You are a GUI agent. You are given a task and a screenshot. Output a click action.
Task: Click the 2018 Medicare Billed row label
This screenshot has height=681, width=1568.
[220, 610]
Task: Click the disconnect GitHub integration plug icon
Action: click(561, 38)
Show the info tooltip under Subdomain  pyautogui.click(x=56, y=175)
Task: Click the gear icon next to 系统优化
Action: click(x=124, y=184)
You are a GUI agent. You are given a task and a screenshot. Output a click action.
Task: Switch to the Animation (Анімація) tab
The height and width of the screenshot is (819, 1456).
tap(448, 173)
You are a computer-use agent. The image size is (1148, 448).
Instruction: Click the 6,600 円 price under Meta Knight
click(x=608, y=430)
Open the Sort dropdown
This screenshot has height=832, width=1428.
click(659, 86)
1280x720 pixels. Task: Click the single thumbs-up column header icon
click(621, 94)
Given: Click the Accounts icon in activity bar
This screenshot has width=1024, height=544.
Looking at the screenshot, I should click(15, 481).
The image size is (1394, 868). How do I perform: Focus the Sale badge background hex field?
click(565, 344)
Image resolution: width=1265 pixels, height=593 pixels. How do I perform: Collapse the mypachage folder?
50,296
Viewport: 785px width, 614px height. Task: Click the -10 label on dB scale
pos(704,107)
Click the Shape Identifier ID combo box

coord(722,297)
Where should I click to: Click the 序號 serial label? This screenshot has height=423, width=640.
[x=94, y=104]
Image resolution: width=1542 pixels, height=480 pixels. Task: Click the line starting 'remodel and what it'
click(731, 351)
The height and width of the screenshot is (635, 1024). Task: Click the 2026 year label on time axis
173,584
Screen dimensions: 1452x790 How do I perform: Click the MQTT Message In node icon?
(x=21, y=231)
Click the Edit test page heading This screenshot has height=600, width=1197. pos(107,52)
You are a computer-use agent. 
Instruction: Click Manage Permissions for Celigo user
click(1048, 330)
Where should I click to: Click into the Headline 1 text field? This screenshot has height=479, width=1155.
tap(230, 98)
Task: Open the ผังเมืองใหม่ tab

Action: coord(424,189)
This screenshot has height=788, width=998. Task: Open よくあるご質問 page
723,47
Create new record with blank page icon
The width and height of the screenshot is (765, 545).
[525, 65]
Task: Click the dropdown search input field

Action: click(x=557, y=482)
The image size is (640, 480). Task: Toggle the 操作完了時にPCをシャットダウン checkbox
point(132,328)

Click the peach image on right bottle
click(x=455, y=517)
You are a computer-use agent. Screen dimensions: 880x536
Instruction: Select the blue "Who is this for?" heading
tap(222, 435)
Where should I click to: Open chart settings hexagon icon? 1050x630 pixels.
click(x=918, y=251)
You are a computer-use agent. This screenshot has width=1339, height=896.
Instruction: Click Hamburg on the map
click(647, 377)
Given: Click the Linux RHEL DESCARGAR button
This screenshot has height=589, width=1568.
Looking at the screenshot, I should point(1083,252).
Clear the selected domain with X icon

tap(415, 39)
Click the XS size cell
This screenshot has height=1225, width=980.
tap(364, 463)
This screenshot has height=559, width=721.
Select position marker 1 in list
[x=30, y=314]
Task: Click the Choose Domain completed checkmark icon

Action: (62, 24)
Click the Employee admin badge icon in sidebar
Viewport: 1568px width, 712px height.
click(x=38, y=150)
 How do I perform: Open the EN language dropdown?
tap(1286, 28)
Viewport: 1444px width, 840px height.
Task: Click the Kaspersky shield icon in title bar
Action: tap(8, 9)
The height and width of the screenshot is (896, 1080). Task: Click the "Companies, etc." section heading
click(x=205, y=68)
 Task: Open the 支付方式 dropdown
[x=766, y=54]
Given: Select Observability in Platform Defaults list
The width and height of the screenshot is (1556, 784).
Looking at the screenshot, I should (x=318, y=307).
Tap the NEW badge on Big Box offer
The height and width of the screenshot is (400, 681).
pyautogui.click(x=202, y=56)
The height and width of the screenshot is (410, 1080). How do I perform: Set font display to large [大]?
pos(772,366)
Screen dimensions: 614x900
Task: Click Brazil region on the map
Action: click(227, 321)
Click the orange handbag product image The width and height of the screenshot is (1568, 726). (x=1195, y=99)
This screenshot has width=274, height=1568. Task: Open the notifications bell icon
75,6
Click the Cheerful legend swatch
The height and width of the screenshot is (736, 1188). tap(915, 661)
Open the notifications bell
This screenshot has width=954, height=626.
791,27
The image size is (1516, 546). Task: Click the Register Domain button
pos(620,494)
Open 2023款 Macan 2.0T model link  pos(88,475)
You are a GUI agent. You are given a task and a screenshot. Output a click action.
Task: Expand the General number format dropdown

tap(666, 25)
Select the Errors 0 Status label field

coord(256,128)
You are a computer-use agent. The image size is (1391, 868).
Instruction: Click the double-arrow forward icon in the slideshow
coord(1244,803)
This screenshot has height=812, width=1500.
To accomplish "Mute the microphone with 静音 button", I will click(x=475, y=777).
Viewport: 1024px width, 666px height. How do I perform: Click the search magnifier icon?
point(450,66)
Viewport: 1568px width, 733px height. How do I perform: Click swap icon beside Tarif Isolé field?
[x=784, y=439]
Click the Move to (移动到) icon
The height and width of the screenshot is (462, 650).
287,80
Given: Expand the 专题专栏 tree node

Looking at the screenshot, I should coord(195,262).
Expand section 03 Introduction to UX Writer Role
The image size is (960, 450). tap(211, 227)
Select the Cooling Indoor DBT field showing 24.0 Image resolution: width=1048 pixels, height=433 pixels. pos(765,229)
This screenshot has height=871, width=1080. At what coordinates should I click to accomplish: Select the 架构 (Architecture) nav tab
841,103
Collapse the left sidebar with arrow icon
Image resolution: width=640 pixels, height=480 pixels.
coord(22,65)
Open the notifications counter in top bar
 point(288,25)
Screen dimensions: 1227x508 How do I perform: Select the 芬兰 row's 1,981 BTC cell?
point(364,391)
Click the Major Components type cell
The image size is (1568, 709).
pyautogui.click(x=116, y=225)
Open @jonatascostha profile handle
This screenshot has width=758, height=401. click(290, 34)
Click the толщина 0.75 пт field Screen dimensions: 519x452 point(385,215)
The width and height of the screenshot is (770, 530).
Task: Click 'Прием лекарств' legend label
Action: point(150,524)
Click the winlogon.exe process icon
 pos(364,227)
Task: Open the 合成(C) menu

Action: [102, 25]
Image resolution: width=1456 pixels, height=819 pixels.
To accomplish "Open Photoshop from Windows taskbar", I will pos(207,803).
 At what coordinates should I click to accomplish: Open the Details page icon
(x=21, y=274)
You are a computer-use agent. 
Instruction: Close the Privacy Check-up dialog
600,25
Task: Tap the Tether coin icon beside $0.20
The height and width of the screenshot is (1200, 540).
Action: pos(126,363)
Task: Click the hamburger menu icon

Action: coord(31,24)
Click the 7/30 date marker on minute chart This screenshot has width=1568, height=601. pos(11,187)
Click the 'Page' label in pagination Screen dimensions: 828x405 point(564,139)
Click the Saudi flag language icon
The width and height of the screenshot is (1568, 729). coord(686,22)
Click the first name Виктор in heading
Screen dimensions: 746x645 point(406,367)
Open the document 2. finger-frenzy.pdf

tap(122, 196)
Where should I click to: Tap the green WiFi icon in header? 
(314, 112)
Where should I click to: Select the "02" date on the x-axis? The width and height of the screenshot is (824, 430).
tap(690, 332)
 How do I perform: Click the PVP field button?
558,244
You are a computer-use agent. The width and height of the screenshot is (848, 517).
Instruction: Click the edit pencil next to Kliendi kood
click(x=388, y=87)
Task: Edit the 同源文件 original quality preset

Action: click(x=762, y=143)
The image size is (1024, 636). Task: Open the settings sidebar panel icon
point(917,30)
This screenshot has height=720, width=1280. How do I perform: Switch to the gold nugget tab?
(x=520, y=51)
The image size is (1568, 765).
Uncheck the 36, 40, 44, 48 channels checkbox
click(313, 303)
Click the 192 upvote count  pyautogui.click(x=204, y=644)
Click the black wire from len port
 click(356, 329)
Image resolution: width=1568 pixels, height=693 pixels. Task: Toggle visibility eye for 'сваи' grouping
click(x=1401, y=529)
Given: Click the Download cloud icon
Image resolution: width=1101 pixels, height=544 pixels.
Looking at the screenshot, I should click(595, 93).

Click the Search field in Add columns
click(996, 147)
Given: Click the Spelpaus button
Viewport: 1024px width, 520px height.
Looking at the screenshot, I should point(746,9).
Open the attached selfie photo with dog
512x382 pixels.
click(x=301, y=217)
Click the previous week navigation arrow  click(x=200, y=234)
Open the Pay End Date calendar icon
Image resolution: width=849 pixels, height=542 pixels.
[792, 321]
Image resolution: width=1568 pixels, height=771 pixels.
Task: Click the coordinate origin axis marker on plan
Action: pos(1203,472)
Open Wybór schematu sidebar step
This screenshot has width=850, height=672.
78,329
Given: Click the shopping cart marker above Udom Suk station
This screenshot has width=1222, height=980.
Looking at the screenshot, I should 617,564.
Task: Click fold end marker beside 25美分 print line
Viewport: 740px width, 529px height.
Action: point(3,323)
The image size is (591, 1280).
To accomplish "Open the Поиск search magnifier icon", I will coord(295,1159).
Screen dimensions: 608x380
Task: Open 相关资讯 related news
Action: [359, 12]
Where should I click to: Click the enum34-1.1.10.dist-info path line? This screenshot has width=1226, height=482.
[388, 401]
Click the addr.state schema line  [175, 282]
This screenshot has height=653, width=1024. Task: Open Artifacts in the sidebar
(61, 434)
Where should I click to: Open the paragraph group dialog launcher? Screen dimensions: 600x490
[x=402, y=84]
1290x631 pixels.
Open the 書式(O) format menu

[What needs to be done]: From the listing above, pick out every line containing "agent".

[Result for this exercise]:
You are a GUI agent. You are given a task and a screenshot. Output a click action.
You are a GUI agent. You are given a task and a screenshot. Output a click action.
You are a computer-use agent. The image size is (1148, 448).
You are a computer-use agent. 
You are a computer-use agent. Screen dimensions: 880x536
You are a computer-use agent. This screenshot has width=1339, height=896.
You are a GUI agent. You are given a task and a screenshot. Output a click action.
You are a computer-use agent. The image size is (1391, 868).
You are a computer-use agent. 
You are a computer-use agent. The width and height of the screenshot is (848, 517).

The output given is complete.